Klimawandel: Mais und Sorghum-Hirse im Zukunftscheck

Im Zuge des Klimawandels könnten Sorghum-Hirsen in Deutschland als Energiepflanze angebaut werden. Bei der Züchtung neuer Saatgutlinien sind jedoch noch Anpassungen nötig.

Dank langer Wurzeln kann Hirse bei Trockenheit Wasser aus tieferliegenden Schichten holen.
Dank langer Wurzeln kann Hirse bei Trockenheit Wasser aus tieferliegenden Schichten holen.
Quelle: 
wikimedia commons

Für die Produktion von Bioenergie ist der Maisanbau in Deutschland besonders wichtig. Derzeit liegt die Pflanze unangefochten an der Spitze, wenn es um die bestellte Fläche geht. Doch andere, weniger bekannte Sorten wie die Sorghum-Hirsen holen auf. Sie bieten eine sinnvolle Ergänzung der Fruchtfolge und geraten durch ihre längeren Wurzeln nicht so leicht in Trockenstress. Wie die künftigen Zuchtziele der beiden Pflanzen an den Klimawandel angepasst werden könnten, haben Forscher um Remy Manderscheid vom bundeseigenen Thünen-Institut untersucht. Sie berichten im Magazin Mais (2014, Ausgabe 1) über ihre Ergebnisse.

Die Prognosen des Weltklimarates IPCC sind bekannt: Die Temperatur auf der Erde wird langfristig ansteigen. Bis 2100 ist mit einer Zunahme der globalen Durchschnittstemperatur um 0,9 bis 5,4 Grad Celsius zu rechnen – abhängig von den Zuwachsraten aller Treibhausgase und dem angewandten Prognosemodell. Für die kommenden 50 Jahre sagt das Gremium einen Anstieg der Konzentration des Treibhausgases Kohlendioxid um 50 Prozent voraus, von 400 ppm auf 600 ppm. Das wiederum führe nicht nur zu einem Temperaturanstieg, sondern auch zu einer Abnahme der Sommerniederschläge.

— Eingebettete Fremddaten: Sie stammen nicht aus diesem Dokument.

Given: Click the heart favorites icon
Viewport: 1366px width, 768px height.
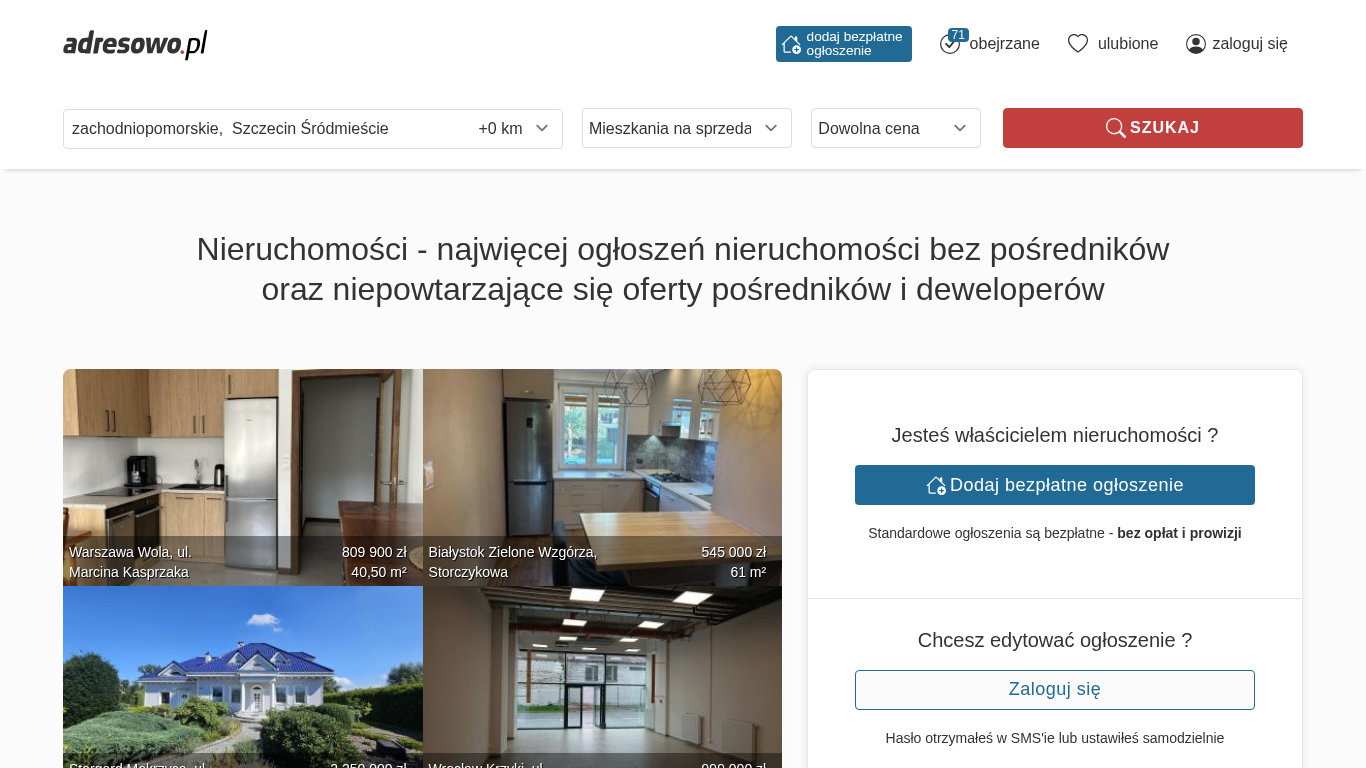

Klima der Zukunft nachgestellt

Für Mais und Sorghum-Hirsen sind das keine guten Nachrichten. Bei ihnen droht bei geringen Niederschlägen und höheren Temperaturen Trockenstress. Wie sich die geänderten Bedingungen genau auf die Pflanzen auswirken, haben nun erstmals Forscher vom Johann Heinrich von Thünen-Institut untersucht, dem Bundesforschungsinstitut für Ländliche Räume, Wald und Fischerei. Die Wissenschaftler um Remy Manderscheid vom Institut für Biodiversität haben das geänderte Klima auf einem Freiland-Versuchsfeld nachgestellt. So sollte der Wasserbedarf von Mais und Sorghum in Abhängigkeit von Temperatur und Kohlendioxid-Gehalt in der Atmosphäre ermittelt werden.

Das Ergebnis: Obwohl Mais und Sorghum sich äußerlich ähneln und auch vergleichbare Stoffwechsel aufweisen, ist der Anbau von Mais zumindest unter den heutigen Klimabedingungen in Mitteleuropa ressourceneffizienter. Denn die untersuchten Sorghum-Hirsearten haben für ihre Blattentwicklung einen höhere Temperaturansprüche als Mais. Das wirkt sich insbesondere bei früher Aussaat oder kühler Frühsommerwitterung aus.

Tiefere Wurzeln für mehr Wasser

Da der Mais dadurch eine im Vergleich bessere Wüchsigkeit zeige, schneide er im Hinblick auf die Wassernutzungseffizienz unter heutigen Klimabedingungen besser ab, berichten die Forscher. Ein Vorteil der Sorghum-Hirsen sei hingegen die vergleichsweise tiefe Bodendurchwurzelung. So könnten die Pflanzen bei Trockenstress das Wasser aus tieferen Schichten besser erschließen.

Diese Ergebnisse haben auch eine wichtige Aussagekraft für die Zukunft. Sie erlauben es abzuschätzen, welche Eigenschaften bei künftigen Saatgutlinien zu einem möglichst guten Ernteergebnis beitragen können. So müssten die ursprünglich aus Afrika stammenden Sorghum-Hirsen beispielsweise stärker an die hierzulande – trotz Klimaerwärmung – vergleichsweise kühle Witterung angepasst werden, um bei mangelnder Wasserversorgung ein ähnliches oder besseres Wachstum als Mais zu erzielen.